Un jeu perpétuel

Bavette sauce « échalotes – vin rouge » revisitée, nouvelle version du Pot-au-feu, hamburgers de foie gras : avec instinct et imagination, Magie redonne un coup de jeune à la cuisine traditionnelle.

« Ma cuisine, c’est comme un jeu perpétuel. Je dis souvent que je fais de la cuisine d’enfants, je veux m’amuser ». Cela donne des hamburgers de foie gras, des chichis, des caramels ou des sucettes à base de truffe… »

Toujours en enfance

Effectivement, la cuisine de Nicolas Magie est marquée au fer rouge par l’enfance. Par son enfance.

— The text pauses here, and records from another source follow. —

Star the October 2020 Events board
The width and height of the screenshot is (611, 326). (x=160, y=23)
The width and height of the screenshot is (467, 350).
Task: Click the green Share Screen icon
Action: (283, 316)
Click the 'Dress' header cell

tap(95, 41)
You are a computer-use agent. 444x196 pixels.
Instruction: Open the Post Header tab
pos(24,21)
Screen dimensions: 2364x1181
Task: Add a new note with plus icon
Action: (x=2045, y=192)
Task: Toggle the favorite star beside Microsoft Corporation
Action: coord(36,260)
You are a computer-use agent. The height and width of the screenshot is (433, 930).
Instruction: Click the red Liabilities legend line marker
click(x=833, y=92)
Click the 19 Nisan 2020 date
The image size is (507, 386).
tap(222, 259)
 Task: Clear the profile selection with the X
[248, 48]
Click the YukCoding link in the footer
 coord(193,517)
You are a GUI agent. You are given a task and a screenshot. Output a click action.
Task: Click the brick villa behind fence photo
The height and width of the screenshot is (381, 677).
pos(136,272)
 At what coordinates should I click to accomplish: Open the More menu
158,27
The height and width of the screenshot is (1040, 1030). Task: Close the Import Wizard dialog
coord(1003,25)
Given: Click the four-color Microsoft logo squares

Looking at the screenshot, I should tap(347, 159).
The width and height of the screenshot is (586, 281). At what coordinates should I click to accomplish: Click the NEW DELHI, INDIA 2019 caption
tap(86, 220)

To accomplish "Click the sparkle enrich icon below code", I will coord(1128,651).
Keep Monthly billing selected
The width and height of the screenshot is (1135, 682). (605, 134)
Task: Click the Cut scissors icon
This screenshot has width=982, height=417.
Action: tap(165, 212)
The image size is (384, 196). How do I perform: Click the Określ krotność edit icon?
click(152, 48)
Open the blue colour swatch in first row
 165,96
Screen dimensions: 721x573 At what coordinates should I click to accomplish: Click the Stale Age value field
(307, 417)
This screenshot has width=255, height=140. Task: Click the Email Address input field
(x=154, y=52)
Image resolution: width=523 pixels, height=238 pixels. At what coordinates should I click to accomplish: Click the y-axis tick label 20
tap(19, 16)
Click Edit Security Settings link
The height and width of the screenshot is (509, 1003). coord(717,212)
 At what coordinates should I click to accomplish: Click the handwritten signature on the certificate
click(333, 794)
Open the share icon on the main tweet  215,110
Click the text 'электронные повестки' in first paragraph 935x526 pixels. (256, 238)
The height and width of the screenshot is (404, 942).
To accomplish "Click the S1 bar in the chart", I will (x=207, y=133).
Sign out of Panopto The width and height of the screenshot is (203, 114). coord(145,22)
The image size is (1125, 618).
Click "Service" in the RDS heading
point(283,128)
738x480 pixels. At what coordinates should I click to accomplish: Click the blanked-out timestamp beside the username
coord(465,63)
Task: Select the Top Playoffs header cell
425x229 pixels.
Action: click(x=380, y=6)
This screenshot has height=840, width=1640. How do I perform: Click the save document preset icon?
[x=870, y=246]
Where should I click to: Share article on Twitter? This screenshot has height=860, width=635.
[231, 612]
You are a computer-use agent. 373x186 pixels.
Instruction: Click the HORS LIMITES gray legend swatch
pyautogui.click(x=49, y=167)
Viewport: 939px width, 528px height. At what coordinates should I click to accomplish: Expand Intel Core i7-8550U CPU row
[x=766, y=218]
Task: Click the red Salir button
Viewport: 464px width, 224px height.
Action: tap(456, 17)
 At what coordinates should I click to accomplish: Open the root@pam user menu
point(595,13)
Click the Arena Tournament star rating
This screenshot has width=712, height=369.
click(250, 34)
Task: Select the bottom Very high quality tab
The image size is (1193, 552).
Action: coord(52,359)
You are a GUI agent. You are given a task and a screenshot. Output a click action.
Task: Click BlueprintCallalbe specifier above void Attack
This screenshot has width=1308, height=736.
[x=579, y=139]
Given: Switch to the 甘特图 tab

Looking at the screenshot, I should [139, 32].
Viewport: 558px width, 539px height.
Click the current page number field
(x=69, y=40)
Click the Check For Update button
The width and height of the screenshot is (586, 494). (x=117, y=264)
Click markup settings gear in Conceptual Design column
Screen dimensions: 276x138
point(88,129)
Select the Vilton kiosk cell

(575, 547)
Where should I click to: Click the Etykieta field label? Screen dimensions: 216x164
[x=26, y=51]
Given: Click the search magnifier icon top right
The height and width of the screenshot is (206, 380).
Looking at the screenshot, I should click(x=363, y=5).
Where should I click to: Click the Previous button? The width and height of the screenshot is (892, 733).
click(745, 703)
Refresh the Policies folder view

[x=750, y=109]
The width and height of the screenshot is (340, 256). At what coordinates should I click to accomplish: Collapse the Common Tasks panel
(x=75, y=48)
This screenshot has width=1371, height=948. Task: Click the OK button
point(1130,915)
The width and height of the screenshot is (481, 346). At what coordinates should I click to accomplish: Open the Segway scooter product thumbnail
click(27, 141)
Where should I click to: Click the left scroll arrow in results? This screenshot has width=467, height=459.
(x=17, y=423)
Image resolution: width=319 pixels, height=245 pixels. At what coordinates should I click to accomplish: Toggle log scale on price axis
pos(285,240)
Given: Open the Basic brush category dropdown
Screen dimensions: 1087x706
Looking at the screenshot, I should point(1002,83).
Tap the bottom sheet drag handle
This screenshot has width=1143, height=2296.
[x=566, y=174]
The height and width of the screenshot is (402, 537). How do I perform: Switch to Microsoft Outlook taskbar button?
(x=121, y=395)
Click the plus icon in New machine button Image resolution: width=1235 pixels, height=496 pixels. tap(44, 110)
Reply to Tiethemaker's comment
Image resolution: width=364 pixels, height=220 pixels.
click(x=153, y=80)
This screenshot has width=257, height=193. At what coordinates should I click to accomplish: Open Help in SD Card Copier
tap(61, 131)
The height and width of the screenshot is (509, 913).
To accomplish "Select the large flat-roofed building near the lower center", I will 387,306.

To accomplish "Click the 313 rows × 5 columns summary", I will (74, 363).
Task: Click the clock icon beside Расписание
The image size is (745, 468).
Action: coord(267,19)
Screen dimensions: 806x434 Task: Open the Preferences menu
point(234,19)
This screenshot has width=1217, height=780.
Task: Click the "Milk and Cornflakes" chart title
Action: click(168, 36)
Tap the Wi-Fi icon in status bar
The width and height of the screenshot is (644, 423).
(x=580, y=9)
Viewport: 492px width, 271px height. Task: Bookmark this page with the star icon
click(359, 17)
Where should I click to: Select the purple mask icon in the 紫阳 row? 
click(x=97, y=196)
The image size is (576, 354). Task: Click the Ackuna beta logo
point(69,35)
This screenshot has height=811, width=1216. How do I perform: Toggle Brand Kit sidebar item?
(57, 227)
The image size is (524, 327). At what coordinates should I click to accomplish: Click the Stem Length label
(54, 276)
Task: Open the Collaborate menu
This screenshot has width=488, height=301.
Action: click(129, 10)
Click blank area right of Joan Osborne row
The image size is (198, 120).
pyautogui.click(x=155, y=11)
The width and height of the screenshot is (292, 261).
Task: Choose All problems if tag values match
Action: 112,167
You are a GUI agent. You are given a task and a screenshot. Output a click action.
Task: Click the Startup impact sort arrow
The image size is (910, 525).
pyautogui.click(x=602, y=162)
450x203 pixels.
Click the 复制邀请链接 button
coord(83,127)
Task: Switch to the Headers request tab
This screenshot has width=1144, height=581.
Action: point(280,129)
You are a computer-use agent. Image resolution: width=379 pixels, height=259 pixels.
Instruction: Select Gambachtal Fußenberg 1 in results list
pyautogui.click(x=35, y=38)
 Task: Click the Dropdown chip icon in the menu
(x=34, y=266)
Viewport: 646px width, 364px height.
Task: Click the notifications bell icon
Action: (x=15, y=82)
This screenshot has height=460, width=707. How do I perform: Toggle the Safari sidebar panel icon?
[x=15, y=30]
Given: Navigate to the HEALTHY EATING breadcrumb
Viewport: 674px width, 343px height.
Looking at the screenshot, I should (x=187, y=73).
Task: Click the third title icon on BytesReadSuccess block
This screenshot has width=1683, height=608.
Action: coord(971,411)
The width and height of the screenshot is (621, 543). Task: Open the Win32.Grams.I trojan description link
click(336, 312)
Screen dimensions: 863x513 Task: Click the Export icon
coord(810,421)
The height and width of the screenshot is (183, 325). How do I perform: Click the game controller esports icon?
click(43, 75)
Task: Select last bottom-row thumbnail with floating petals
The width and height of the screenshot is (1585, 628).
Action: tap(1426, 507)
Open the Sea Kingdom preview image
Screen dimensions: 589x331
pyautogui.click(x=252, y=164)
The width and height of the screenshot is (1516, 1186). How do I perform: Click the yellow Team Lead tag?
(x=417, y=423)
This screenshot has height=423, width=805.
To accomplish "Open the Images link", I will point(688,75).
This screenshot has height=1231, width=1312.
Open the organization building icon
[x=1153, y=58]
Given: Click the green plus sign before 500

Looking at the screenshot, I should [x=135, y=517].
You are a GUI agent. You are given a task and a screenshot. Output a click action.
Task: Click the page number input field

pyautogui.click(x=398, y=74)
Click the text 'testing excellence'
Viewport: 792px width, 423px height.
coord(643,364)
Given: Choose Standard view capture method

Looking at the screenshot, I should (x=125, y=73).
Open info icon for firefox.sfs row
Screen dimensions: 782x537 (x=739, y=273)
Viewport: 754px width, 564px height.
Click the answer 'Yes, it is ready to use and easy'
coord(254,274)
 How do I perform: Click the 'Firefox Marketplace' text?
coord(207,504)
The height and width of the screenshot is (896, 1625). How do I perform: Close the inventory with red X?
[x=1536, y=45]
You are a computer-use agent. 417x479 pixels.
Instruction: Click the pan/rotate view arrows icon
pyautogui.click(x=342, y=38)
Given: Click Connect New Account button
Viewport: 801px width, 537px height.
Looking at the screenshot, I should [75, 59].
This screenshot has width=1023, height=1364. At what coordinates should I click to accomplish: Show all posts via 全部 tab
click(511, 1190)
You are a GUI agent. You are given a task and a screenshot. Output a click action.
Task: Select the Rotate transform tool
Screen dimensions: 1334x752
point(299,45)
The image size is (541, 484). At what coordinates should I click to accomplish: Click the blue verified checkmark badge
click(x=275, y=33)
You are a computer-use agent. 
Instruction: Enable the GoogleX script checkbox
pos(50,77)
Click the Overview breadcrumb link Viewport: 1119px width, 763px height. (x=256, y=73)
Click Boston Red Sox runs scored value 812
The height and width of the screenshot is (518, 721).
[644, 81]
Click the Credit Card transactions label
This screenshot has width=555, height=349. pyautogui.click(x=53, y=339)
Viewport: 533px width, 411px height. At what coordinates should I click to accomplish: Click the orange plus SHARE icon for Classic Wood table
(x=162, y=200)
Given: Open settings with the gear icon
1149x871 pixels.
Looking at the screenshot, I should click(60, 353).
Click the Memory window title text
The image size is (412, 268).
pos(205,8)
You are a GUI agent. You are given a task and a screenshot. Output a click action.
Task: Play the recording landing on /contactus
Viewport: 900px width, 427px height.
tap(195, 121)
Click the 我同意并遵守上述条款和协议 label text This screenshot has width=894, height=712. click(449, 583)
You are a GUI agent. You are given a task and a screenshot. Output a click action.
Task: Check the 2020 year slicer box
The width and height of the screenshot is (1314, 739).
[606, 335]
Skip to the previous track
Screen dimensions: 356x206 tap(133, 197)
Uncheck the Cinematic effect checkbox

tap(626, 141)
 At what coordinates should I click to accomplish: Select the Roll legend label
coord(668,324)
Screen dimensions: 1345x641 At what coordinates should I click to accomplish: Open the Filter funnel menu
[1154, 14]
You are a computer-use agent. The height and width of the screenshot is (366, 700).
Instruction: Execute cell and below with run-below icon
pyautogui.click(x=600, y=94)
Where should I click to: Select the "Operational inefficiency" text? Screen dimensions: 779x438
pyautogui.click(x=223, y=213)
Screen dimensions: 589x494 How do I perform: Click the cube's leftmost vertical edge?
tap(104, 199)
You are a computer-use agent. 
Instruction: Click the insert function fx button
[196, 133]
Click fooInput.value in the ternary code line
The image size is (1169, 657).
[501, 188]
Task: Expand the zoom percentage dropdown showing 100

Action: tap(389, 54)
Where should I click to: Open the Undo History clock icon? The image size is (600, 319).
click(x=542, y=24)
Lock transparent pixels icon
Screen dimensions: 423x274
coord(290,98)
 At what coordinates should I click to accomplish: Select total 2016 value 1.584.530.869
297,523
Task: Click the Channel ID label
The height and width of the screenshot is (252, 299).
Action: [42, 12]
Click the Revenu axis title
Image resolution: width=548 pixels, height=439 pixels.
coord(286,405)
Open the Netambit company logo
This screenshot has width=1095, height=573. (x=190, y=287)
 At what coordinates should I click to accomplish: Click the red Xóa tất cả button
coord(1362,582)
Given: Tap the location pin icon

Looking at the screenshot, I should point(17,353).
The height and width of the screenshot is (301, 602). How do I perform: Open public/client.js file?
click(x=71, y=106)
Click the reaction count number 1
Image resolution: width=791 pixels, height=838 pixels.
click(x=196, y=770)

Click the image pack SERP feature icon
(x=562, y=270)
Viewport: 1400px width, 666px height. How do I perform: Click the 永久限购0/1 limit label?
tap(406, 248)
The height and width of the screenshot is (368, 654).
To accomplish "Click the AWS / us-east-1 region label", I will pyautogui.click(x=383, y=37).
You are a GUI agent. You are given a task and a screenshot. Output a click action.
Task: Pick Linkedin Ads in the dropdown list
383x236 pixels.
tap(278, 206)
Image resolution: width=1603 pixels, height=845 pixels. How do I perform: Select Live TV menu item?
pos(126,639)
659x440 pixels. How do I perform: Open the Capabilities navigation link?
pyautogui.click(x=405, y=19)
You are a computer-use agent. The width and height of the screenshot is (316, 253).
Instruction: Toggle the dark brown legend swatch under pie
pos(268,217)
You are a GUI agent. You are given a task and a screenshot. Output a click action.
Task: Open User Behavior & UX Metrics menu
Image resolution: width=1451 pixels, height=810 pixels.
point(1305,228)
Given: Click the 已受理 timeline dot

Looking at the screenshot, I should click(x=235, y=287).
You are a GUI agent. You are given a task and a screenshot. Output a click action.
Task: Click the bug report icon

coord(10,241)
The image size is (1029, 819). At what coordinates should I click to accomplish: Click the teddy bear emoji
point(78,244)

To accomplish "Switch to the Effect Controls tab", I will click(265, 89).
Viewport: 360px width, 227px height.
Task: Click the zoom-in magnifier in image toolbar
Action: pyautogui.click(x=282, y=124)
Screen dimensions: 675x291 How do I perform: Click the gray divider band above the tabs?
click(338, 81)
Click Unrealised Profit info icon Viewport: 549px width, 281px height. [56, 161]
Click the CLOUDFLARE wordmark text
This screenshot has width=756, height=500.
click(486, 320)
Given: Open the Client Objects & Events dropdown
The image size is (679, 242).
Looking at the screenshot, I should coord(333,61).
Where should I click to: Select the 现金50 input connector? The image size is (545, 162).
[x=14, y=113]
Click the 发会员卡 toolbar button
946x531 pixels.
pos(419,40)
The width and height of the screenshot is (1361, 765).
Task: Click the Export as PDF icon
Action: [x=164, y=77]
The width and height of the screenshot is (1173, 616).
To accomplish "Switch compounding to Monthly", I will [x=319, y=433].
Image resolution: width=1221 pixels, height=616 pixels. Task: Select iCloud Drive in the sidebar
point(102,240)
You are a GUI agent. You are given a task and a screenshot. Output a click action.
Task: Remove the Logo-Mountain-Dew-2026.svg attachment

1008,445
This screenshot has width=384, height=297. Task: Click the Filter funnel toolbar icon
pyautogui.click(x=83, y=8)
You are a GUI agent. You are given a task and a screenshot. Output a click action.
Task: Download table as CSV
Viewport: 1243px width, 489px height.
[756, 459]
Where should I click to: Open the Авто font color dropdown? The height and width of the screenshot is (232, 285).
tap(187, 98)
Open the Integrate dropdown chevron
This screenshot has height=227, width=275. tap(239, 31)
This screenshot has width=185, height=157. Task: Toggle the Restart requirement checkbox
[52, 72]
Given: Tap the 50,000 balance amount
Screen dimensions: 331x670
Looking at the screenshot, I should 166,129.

L’un des produits phares de son établissement, le pigeon ne disparaît jamais de la carte.
Il se rappelle encore la première fois qu’il en a mangé. Il avait neuf ans.

« Depuis petit, j’aime des produits originaux que d’autres enfants n’apprécient pas forcément : les abats, le pigeon, tout ce qui est crû ».

Au quotidien, je me lasse vite. Si je pouvais changer ma carte tous les jours, je n’hésiterai pas. J’aime servir des plats classiques remis au goût du jour ».

Et le goût du jour, pour Magie, c’est aussi du côté de l’Asie qu’il se trouve. Techniques de cuisson, épices, légumes… la cuisine asiatique a élu domicile dans la cuisine de Magie. « Mais toujours en se basant sur notre terroir local ».

Des rencontres durables

Comme la plupart des grands chefs, Nicolas Magie se nourrit de rencontres. Sa femme d’abord qui lui fait découvrir les merveilleux produits de sa région, le Pays Basque.

Et ses fournisseurs, tous étonnants : une chasseuse de truffes à la mouche, un charcutier basque plus délicieux que son merveilleux jambon, une éleveuse de pigeon qui le fournit depuis maintenant huit ans !

Entre fidélité et renouveau perpétuel, voilà où se situe précisément la cuisine de Nicolas Magie.